La sterilizzazione dei dispositivi medici è l’insieme dei processi che eliminano ogni forma vitale di microrganismo — batteri, virus, funghi e le resistentissime spore — da strumenti, impianti e materiali destinati al contatto col corpo. È un requisito imprescindibile per prevenire le infezioni, specie per dispositivi che penetrano i tessuti o entrano in contatto con sangue e zone normalmente sterili.
La sterilità non è un concetto assoluto ma statistico: si definisce un livello di garanzia di sterilità (SAL), tipicamente una probabilità di sopravvivenza di un microrganismo non superiore a uno su un milione (10^{-6}). I processi sono progettati e validati per raggiungere questo livello.
I principali metodi si scelgono in base al materiale del dispositivo:
| Metodo | Agente | Adatto a |
|---|---|---|
| Vapore (autoclave) | calore umido sotto pressione | strumenti resistenti al calore |
| Ossido di etilene | gas chimico | materiali termosensibili |
| Radiazioni gamma/beta | radiazioni ionizzanti | dispositivi monouso, su larga scala |
| Plasma di perossido | gas a bassa temperatura | elettronica, ottiche delicate |
La sterilizzazione a vapore (autoclave) è il metodo di riferimento per gli strumenti che tollerano il calore: vapore saturo ad alta temperatura e pressione denatura le proteine dei microrganismi. Per materiali termosensibili (plastiche, elettronica) si usano metodi a bassa temperatura: ossido di etilene, radiazioni o plasma.

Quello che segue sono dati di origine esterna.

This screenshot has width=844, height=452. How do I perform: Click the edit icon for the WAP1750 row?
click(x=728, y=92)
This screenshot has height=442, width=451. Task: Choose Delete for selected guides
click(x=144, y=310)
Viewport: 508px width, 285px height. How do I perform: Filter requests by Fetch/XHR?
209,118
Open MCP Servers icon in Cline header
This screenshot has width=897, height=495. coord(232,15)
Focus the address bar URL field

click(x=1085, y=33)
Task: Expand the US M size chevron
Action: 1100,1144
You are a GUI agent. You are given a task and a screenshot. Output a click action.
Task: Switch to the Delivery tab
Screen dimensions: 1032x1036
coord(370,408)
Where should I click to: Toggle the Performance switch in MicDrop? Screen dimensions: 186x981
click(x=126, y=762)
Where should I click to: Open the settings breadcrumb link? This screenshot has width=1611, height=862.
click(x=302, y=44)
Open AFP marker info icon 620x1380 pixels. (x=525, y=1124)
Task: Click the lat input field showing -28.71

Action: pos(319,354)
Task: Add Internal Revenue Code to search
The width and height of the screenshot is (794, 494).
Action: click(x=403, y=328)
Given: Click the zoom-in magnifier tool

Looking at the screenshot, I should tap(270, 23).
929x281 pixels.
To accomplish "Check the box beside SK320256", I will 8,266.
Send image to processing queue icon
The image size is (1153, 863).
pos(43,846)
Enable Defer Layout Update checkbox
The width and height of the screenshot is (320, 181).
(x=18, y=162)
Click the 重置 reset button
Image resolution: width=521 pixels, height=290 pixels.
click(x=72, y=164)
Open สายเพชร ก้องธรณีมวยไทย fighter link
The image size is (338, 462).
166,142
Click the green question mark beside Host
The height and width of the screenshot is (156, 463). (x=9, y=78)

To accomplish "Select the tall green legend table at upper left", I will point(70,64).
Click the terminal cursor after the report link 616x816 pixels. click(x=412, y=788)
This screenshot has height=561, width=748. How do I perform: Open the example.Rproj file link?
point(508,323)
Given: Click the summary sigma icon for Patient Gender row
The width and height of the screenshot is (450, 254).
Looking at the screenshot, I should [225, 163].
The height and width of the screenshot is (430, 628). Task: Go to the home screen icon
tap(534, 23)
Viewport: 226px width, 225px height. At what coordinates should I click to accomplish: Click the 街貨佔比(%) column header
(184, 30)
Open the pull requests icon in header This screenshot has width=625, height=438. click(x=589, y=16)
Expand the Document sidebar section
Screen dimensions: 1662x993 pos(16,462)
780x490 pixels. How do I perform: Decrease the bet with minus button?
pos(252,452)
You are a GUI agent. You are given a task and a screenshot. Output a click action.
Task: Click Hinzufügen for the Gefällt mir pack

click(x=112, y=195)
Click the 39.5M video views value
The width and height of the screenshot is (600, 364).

Dal punto di vista ingegneristico, la sfida è garantire l’efficacia (penetrazione dell’agente in ogni superficie, anche nei lumi stretti) senza danneggiare il dispositivo, e validare il processo con indicatori biologici e fisici che ne provino l’efficacia. La compatibilità del materiale col metodo di sterilizzazione è un vincolo di progetto fin dalla concezione del dispositivo: un dispositivo va pensato anche per poter essere sterilizzato in modo sicuro e ripetibile.